Screenshot grounding data
=====
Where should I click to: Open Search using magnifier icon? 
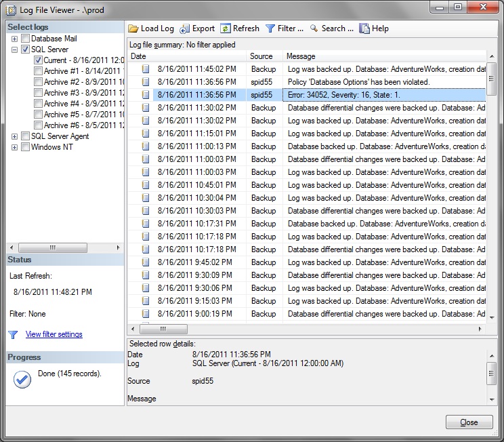click(314, 28)
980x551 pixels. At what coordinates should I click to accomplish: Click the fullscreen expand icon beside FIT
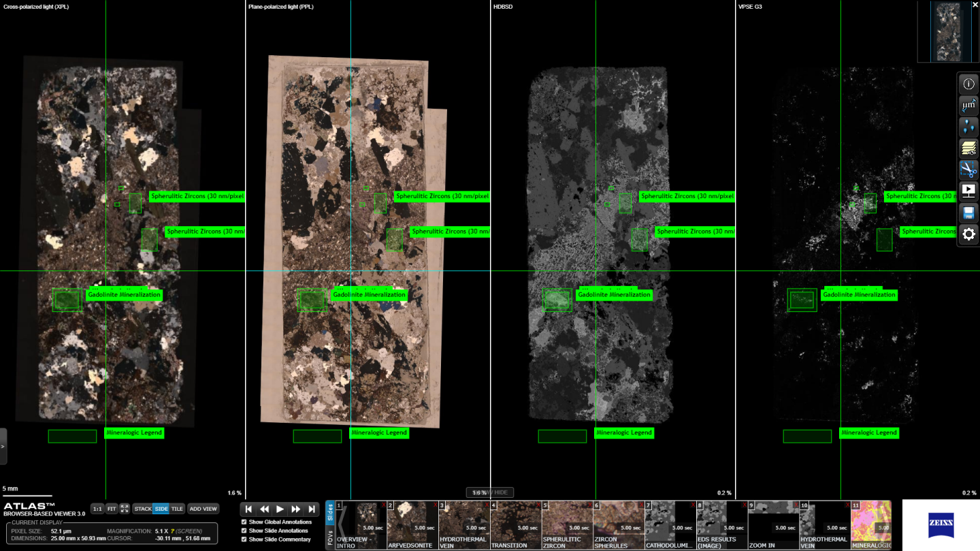click(x=124, y=508)
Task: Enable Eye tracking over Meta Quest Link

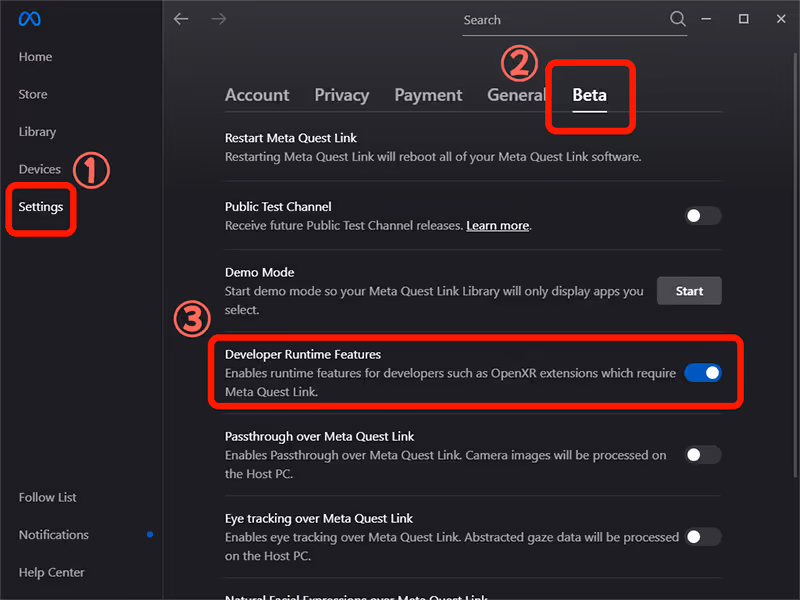Action: 702,537
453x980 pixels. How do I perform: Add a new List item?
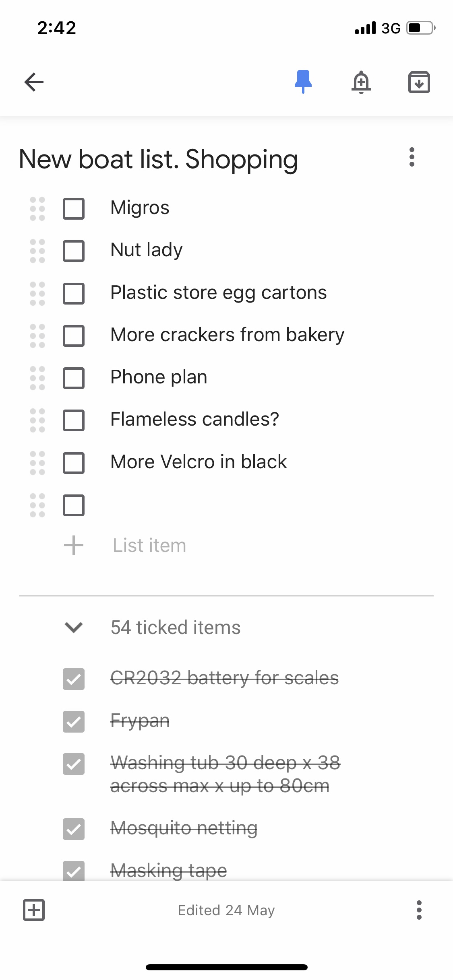[x=149, y=546]
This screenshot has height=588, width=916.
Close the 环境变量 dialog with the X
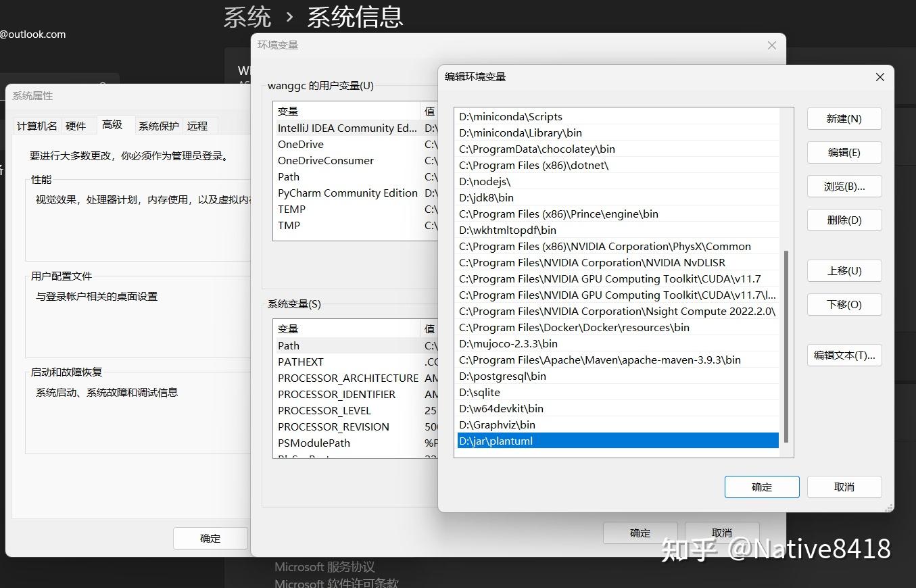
=====
**Work order:**
Excluding the pictures, retype the line containing "980x551 pixels. At" and all lines after it down to the end of the data above.

**Result of this task:**
980x551 pixels. At what coordinates should I click to accomplish: Click the fullscreen expand icon beside FIT
click(x=124, y=508)
Task: Enable Eye tracking over Meta Quest Link

Action: 702,537
453x980 pixels. How do I perform: Add a new List item?
[x=149, y=546]
This screenshot has height=588, width=916.
Close the 环境变量 dialog with the X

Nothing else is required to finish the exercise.